There is only ever one occurance of a String value in the JVM. See
[url=“http://java.sun.com/j2se/1.4.2/docs/api/java/lang/String.html#intern”]http://java.sun.com/j2se/1.4.2/docs/api/java/lang/String.html#intern/url

The act of Flow Map Copy doesn’t use significant extra RAM. This is not very intuitive, particularly to a old C programmer like me.
http://java.sun.com/docs/books/jls/second_edition/html/lexical.doc.html#19369

IData (the pipeline or Documents in the pipeline) holds name/value pairs. You can do the following without a significant RAM hit for the ‘duplicate’ long String values in the pipeline:

String key0 = “Pretend I Am a Very Very Long Value”;
String key1 = new String(“Pretend I Am a Very Very Long Value”);
String key2 = new String(key0);
Object data = {
{ “key0”, key0 },
{ “key1”, key1 },
{ “key2”, key2 },
{ “key3”, “Pretend I Am a Very Very Long Value” },
};
IData pipeline = IDataFactory.create(data);

If I did:

String shorter = key0.substring(1);

I would get an new instance of a String object that takes up key0.length() - 1 characters of RAM.

You should be able to use pub.io:mark and pub.io:reset to maintain your original InputStream in 6.1.

Fred

from webMethods veiw I had encountered more than one occurance of one string value. Say for example the output string called “val” is present for more than one flow, I had noticed then multiple “val” variables are found in the pipeline during runtime (this points to the proper cleanup of pipeline ofcourse)

Thought to mention this

Thahir

Thahir,

One of the unique properties of an IData versus a Java hashtable is that it can have duplicate keys each with a unique value. Because the pipeline is just an IData you can certainly have multiple string variables with the same name (key) in the pipeline at the same time.

Mark

very good lesson
rock and roll

Not all InputStream’s support mark and reset. Plus, there is a limitation on how much you can read through the stream and still have reset work.

Using this technique can support reading the head of a stream for doc recognition purposes yet still pass a complete stream to TN for processing without using mark/reset:

  1. Get the InputStream from some source, e.g. getFile, stream from the file polling port, network socket, etc.

  2. Read the first 100 bytes (or whatever number is needed) to be used for doc recognition (do NOT use streamToBytes, use pub.io:read). Convert the bytes to a string (bytesToString) and do whatever parsing is needed to get the doc type, sender, receiver, etc. Keep the 100 byte array in the pipeline.

  3. Call the bytesToStream service and pass the 100 byte array. It will return a ByteArrayInputStream object, using the byte array as the backing data.

  4. Call a Java service (you will need to create one) that accepts the new ByteArrayInputStream and the original InputStream from step 1. In that service, create and return a SequenceInputStream object.

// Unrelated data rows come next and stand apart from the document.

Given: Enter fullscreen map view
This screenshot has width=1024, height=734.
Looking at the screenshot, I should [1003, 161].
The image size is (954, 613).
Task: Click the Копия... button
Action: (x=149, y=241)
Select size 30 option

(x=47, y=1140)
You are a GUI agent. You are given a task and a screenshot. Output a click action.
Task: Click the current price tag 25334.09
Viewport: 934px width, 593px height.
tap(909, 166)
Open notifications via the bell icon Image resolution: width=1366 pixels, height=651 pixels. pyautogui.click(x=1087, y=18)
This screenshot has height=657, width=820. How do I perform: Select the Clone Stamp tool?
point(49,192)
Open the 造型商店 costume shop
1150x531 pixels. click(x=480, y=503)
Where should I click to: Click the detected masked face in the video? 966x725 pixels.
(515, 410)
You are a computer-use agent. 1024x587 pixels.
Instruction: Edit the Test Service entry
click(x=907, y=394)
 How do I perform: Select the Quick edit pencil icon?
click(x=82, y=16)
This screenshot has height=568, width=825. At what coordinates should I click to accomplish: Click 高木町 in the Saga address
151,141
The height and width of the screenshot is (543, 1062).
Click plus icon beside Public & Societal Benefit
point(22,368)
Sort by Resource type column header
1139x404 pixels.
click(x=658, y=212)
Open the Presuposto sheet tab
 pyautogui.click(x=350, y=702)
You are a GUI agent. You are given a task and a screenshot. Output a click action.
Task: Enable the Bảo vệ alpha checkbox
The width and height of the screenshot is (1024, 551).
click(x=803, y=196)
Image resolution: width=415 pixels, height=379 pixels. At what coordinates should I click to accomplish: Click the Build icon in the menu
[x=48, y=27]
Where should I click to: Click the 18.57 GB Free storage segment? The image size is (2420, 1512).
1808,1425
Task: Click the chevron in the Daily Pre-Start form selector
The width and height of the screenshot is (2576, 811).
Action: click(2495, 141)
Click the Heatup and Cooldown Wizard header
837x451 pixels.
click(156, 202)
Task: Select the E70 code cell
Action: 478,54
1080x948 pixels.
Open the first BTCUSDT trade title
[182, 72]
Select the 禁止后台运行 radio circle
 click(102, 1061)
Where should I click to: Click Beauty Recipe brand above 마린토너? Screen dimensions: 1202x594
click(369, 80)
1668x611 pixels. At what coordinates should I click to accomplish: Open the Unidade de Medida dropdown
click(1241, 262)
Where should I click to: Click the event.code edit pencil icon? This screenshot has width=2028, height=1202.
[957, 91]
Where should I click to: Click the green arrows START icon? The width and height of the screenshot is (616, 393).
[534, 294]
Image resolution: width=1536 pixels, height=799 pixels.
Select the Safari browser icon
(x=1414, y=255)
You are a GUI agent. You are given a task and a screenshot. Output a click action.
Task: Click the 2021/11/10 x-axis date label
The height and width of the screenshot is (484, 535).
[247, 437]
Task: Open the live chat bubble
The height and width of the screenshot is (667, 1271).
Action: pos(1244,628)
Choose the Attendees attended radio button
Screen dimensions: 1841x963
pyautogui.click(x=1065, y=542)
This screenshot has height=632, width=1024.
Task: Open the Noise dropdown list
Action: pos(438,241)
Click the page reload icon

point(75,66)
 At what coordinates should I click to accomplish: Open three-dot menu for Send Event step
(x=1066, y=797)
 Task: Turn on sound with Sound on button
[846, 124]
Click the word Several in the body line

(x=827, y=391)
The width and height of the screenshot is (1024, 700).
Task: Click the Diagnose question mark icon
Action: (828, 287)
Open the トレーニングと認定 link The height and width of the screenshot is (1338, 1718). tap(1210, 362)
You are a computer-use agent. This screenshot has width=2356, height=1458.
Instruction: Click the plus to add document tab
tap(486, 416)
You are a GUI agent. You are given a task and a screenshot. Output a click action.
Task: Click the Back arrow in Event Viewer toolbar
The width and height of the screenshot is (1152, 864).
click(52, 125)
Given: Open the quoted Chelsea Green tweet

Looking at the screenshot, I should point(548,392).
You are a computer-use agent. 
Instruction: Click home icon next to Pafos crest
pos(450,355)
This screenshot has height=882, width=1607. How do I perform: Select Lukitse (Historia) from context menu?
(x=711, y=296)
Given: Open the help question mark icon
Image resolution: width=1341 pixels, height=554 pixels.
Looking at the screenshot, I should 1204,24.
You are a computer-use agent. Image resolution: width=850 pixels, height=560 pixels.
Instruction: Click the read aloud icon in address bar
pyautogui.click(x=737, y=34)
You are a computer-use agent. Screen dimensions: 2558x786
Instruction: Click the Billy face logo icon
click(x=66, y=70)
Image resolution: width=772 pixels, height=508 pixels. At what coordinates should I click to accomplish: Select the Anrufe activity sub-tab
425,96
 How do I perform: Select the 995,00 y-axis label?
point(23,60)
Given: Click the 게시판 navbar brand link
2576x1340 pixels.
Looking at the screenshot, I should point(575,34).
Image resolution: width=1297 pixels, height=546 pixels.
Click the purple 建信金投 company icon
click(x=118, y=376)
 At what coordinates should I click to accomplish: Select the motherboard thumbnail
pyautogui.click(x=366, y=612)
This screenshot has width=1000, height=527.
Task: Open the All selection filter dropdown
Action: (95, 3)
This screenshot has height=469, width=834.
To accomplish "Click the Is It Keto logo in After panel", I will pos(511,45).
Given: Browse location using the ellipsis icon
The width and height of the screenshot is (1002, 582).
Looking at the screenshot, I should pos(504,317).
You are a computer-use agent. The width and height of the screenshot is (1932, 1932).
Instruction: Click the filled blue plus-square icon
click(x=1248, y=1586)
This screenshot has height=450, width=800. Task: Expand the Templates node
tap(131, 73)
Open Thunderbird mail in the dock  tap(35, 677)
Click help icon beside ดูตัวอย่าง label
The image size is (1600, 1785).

  5. Pass that SequenceInputStream to TN.

The SequenceInputStream will use the first stream and when that reaches EOF, it will use the second stream from the location where the read pointer is–in this case, starting at byte 101. To TN, it will appear as one continuous and complete stream.

Hope this helps someone.

Strangely enough, I was looking at a service that does exactly what jbraunstein suggests, only yesterday. It works.

Yes, it indeed works. Just be aware of the limitations as mark/reset is not supported by all subclasses of InputStream.

Sorry, I misattributed.:blush:

I meant to say that the technique using SequenceInputStream, suggested by you reamon, is the one that works.